Triceratops serratus, sp. nov.

First in importance of the new discoveries is a nearly perfect skull of the genus Triceratops, a typical example of which (T. flabellatus) was described and figured by the writer in the last number of this Journal.* The present skull is more perfect than any hitherto found, and exhibits admirably the strongly marked characters of the genus. It is likewise of gigantic size, being nearly six feet in length (l.8m), although the animal was not fully adult.

A striking peculiarity of this skull, which has suggested the specific name, is a series of bony projections on the median line of the parietal crest. The latter is elevated along this line to support them, and the sides descend rapidly to their union with the squamosals. There is a second series of elevations along the middle of the squamosal bone as it falls away from the base of the horn-core, but these are much less prominent.

The orbit is nearly circular in form, instead of oval, and is situated above, and forward of its position in the species referred to. The quadrato-jugal meets the anterior process of the squamosal, forming a closer union than in the skull previously figured.
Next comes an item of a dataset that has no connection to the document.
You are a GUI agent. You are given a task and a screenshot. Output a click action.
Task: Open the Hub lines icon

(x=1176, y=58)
In this respect, and in the elevations on the squamosal, it approaches a much smaller specimen at present referred to the genus Ceratops.

*This Journal, vol. xxxviii, pp. 501-506, December, 1889.
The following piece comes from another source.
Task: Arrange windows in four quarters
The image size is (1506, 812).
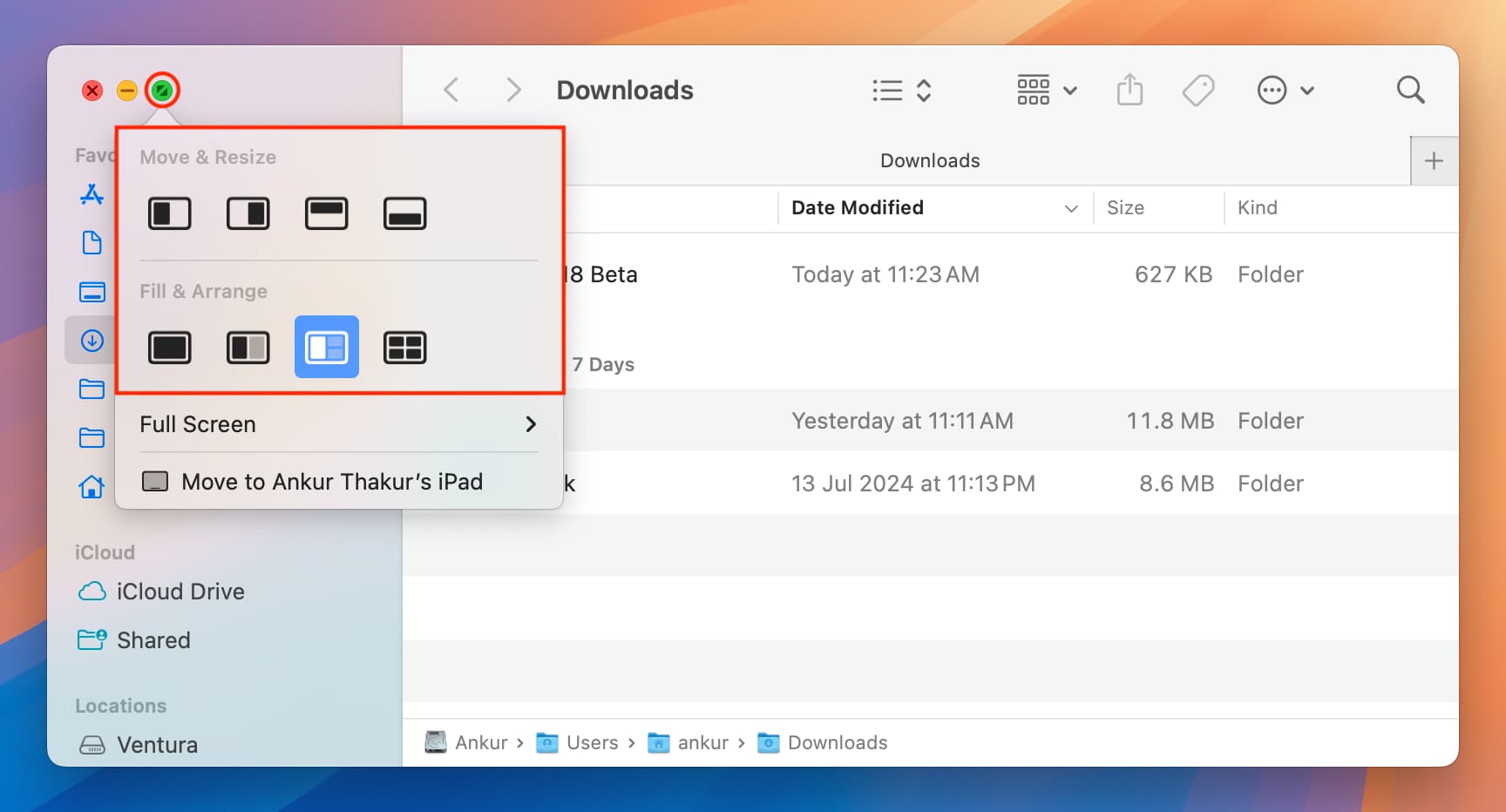Action: (x=404, y=348)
The nasal horn-core is wanting in the present specimen, as it was not ossified with the nasals. It projected upward and forward. The nasal bones extend outside the superior branch of the premaxillaries, the lateral suture uniting the two being nearly vertical.

The present specimen is from the Ceratops beds of Wyoming, in essentially the same horizon of the Laramie as the skull of Triceratops flabellatus, to which reference has been made.